## Aim of the task:
Rewrite the records from the line with "The image size is (1080, 625)." to the line with "tap(1051, 137)", both included, keeping every line's wording but leaving out the pictures. Multiply only the coordinates in the answers by 0.7, and round each result to a whole number, rounding halves up.

## Provided data:
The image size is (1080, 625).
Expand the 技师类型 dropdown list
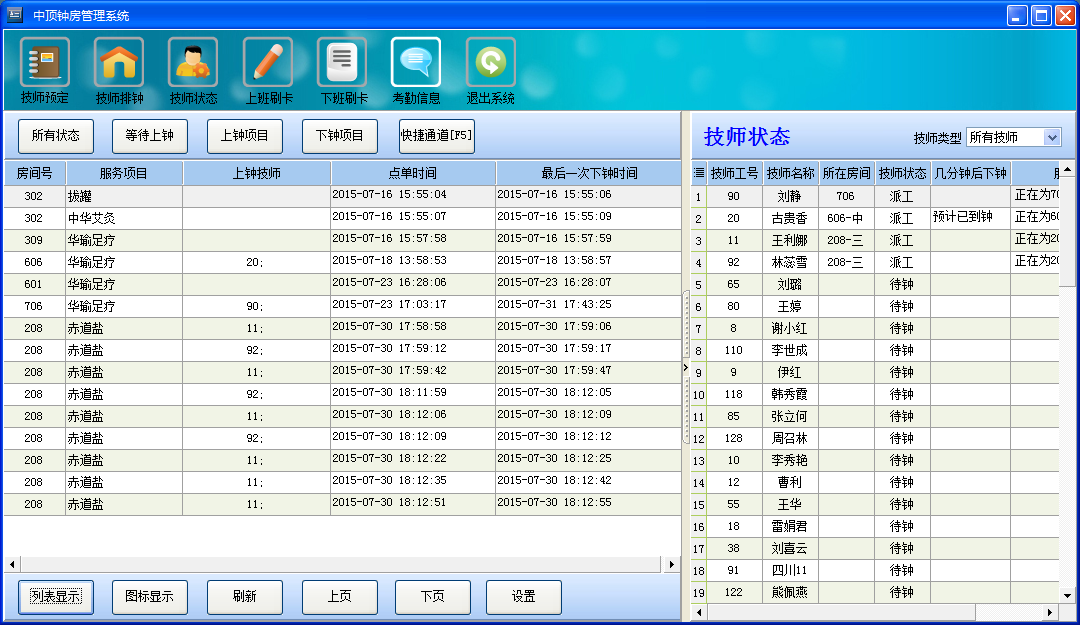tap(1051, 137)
* * *
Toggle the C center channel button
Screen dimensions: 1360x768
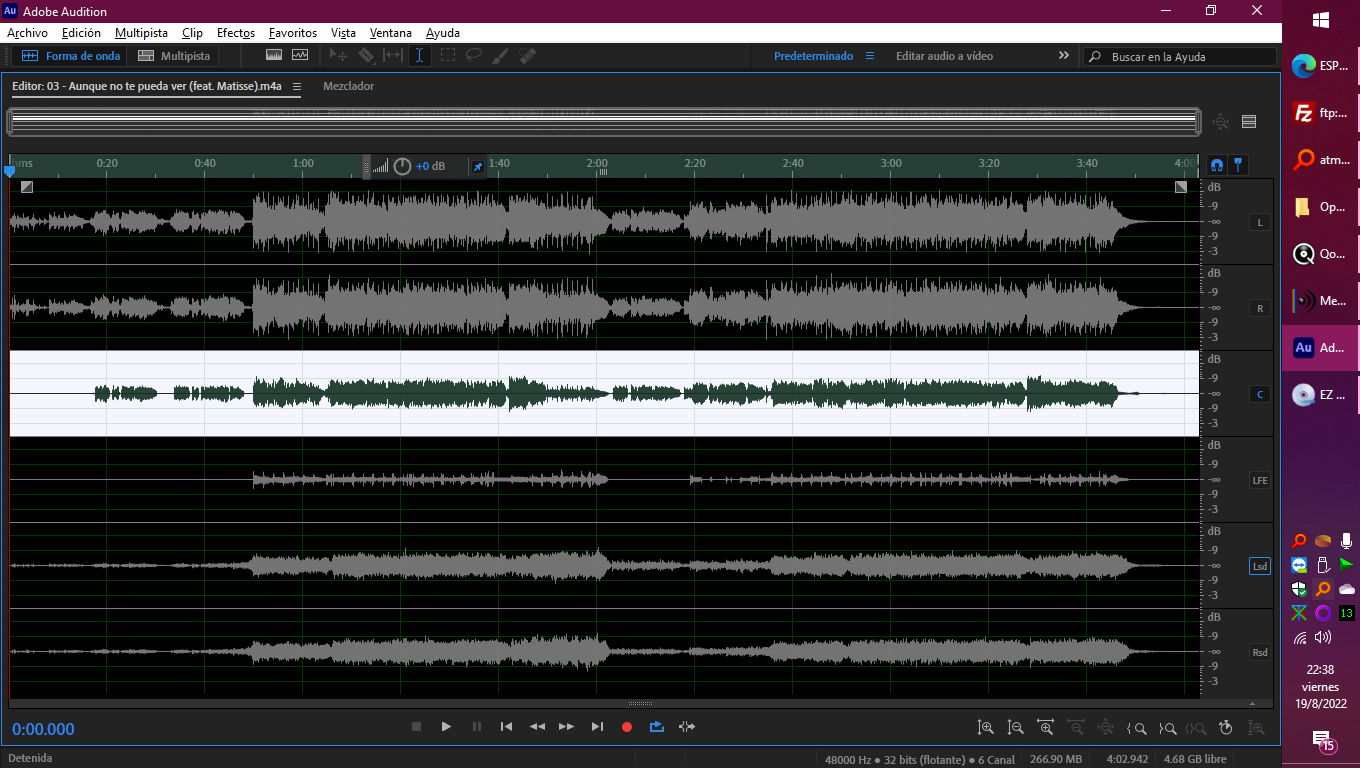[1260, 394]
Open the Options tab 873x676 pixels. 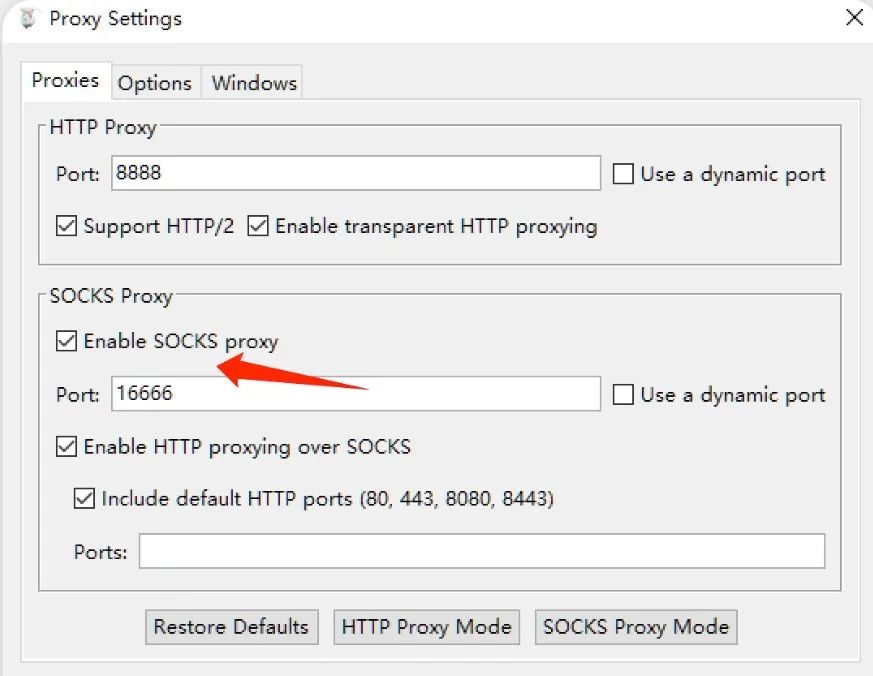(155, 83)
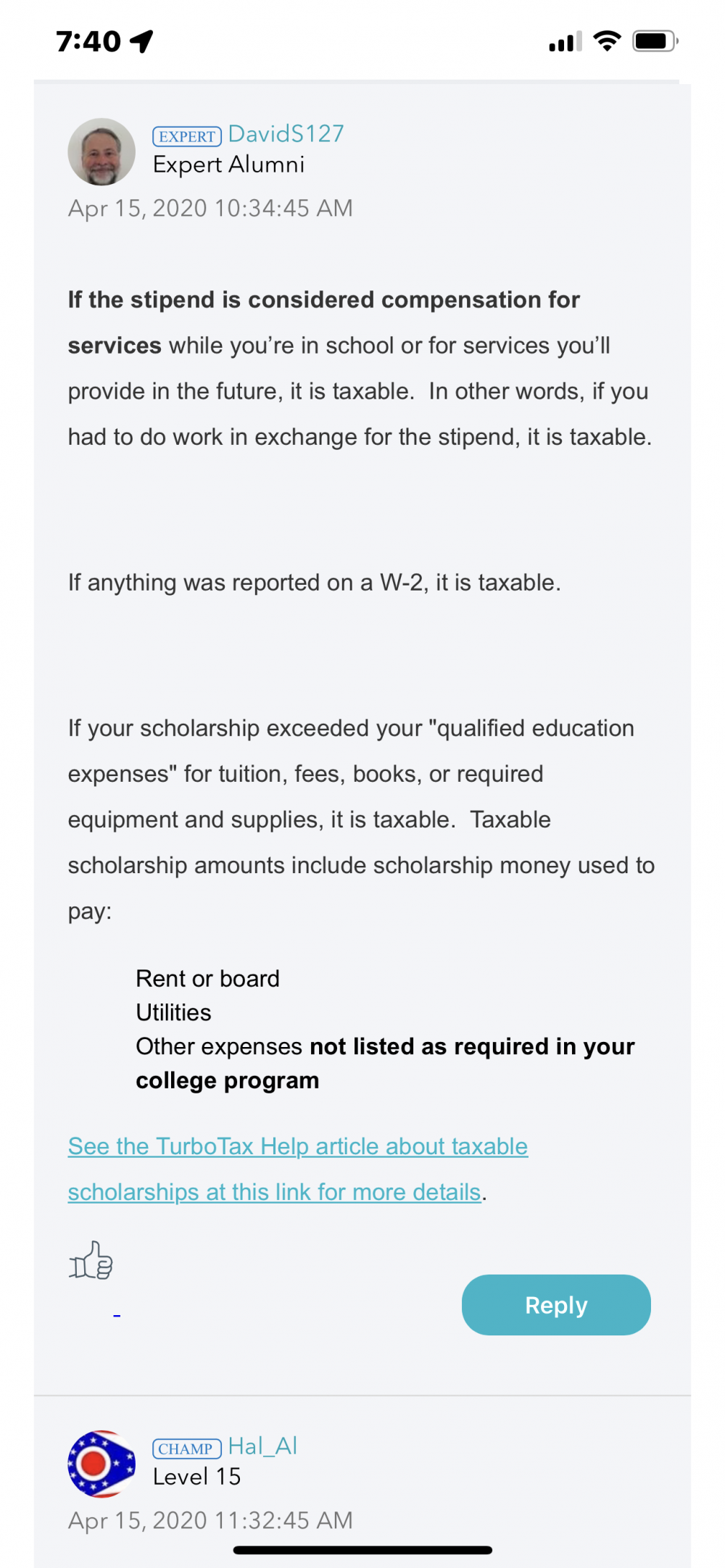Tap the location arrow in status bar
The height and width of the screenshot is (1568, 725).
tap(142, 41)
---
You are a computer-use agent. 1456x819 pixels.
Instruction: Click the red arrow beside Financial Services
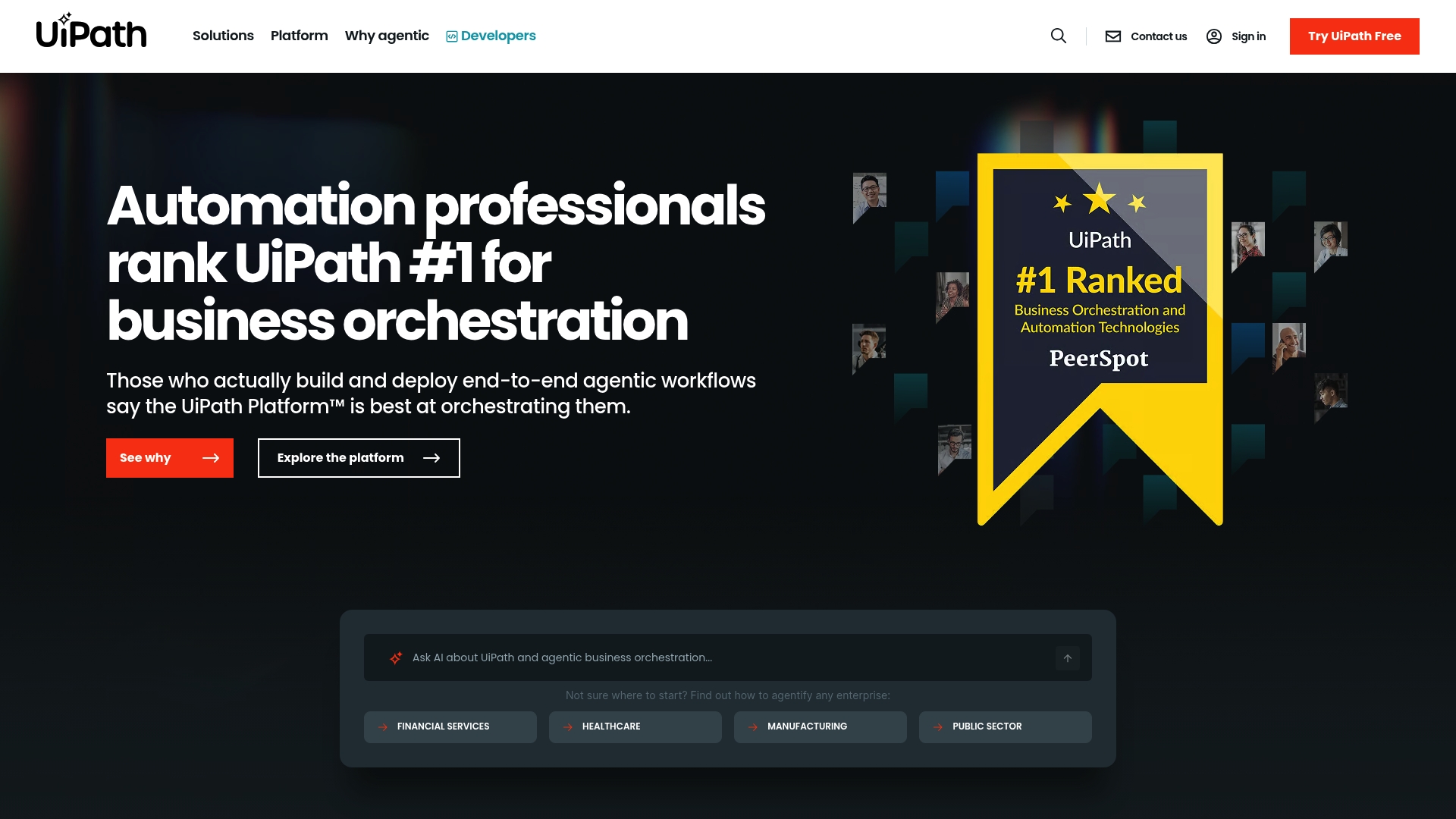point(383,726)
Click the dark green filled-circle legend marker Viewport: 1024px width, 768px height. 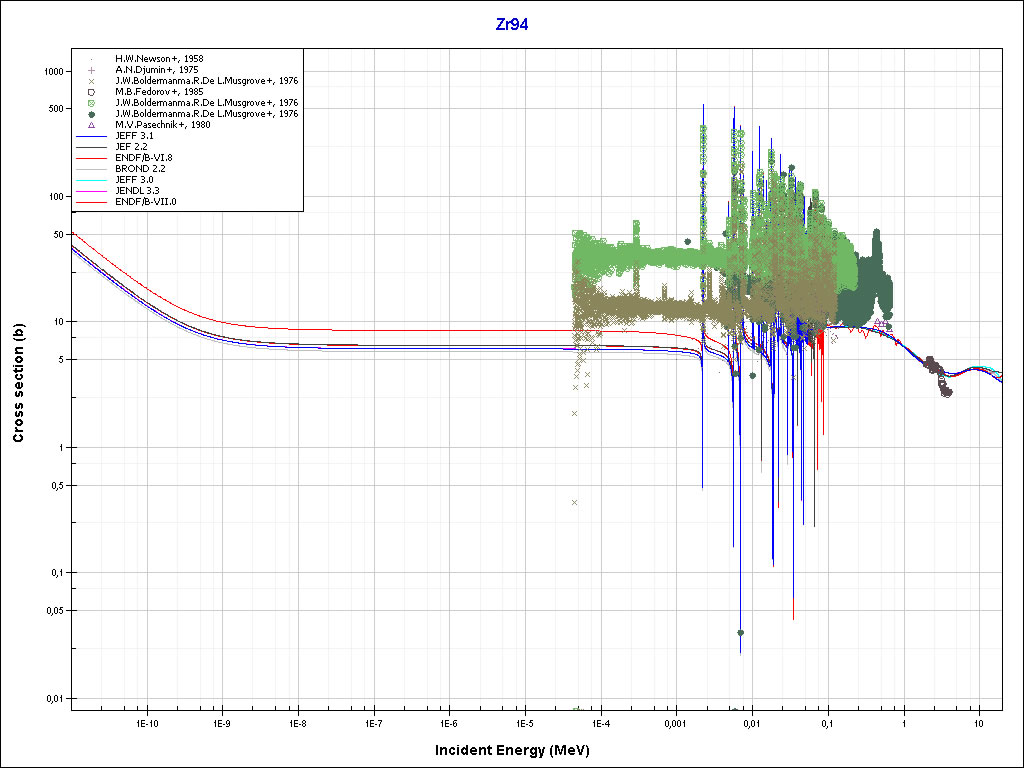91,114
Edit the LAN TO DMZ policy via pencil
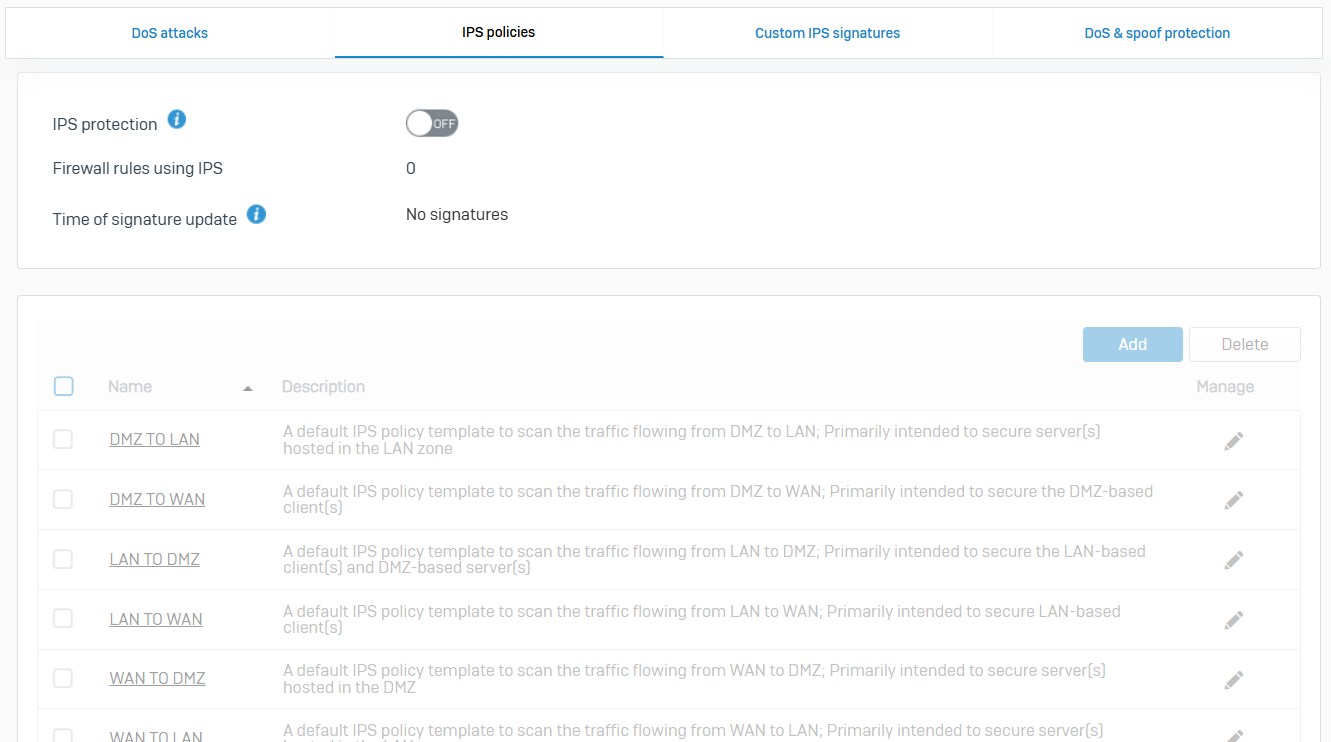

## Task output:
The image size is (1080, 625).
Expand the 技师类型 dropdown list
tap(736, 96)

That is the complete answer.